IN HIS chapter on solutions to the problems of the theologian (chapter 9 entitled, "A Theology of Juxtaposition") Cox endeavors to pull a thesis out of this pastiche. He calls his methodology "juxtaposing." By this he means to make theology three-dimensional. Existentialism and the Death of God phase are too now- centered. He proposes that we juxtapose past solutions and future possibilities next to our present situation. This element of futurity gives man the thrust forward toward the Christ of the possibles. He is the One who comes in Glory as well as being the One who was and the One who is. In the process of thanking the Catholics for letting go of their nostalgia for the Middle Ages, he states that theology should be tied to its historical roots or suffer the loss of one necessary dimension-a past. The line of continuity has broken and we are in a new age.

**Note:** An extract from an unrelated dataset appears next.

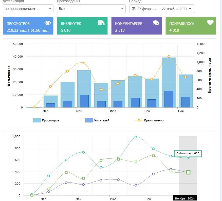Click the highlighted green square November marker

(x=188, y=172)
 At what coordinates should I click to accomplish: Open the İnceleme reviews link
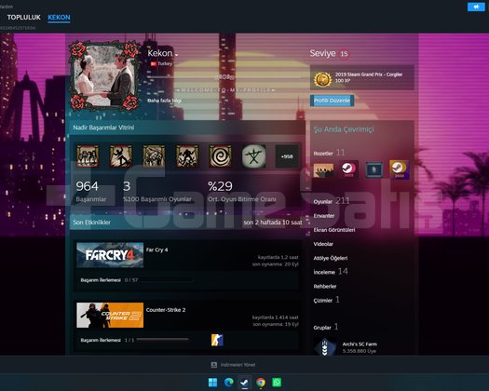pyautogui.click(x=324, y=272)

Cox calls this the element of discontinuity. We must crack open the old forms and push on toward the future. Christ is both immanent and futuristic; here and to come. Any over-balancing ends in existentialist entrapment. If the old God symbols are dead, so is Sartre with his existentialist "angst." The "nowism" of existcutialism and death-of-godism trapped man in himself. There is no way out. Man was trapped building a world which wasn't going anywhere and hadn't been anywhere.
This absurdity served its cathartic purpose, but Cox sees that it is time to put the therapy to bed. Man just isn't made to face ultimate absurdity-paradox, yes. Absurdity? Not as a steady dict anyway. The Holy is meta-historical. Existentialism, for all its benefits, has no time for dreams, no visionary capacity, and therefore no stomach for celebration.

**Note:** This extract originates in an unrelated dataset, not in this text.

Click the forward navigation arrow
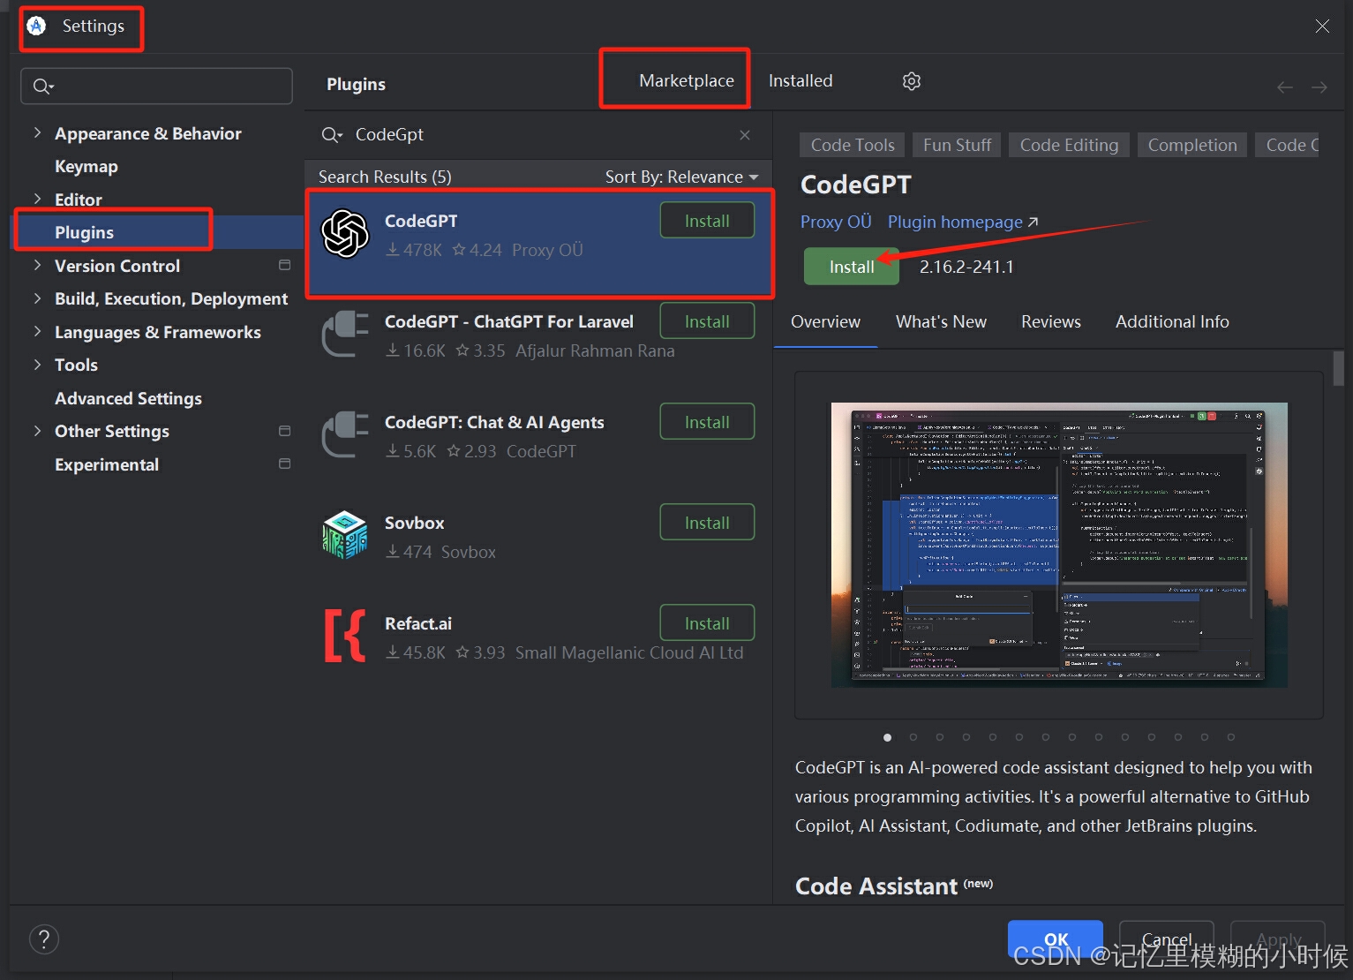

I think that dialectic would have served well as a way to push on from juxtaposition. We theologians and laymen need more than focus. We need to jump on a new level of thought. Discontinuity demands dialectic, which is properly the synthesis of converging ideas on a higher plane, Sypthesis is necessary when two camps such as "futurists" and "nowists" are battling for men's minds and souls. And synthesis demands dialectic-otherwise the combatants are doomed to a war of attrition when one isn't necessary.
Cox supplies a partial methodology in this valuable little essay. He has no synthesis to offer-few have. The Augustines, Aquinases and Luthers don't come every day. The value of this book lies in its honest, informative (and, at times, brilliant) attempt to finish the synthesis begun in the Reformation era. The no-win policy of post-Reformation Catholicism and Protestantism left too many exhausted by trivia to look to the future exigencies of an eirenic theology. Eireniscism doesn't learn things against another, it is open to all possibilities.
AS I BEGAN, Cox took a picture of the Secular City and found it wanting. Now he is aiding us in our attempt to live with the Christian paradox: i. e., to live with God, celebrate our humanity with Him at the same time that we search for Him.
It's a Feast of Fools, this life. Cox's book should aid us in celebrating the divine foolishness which is religion.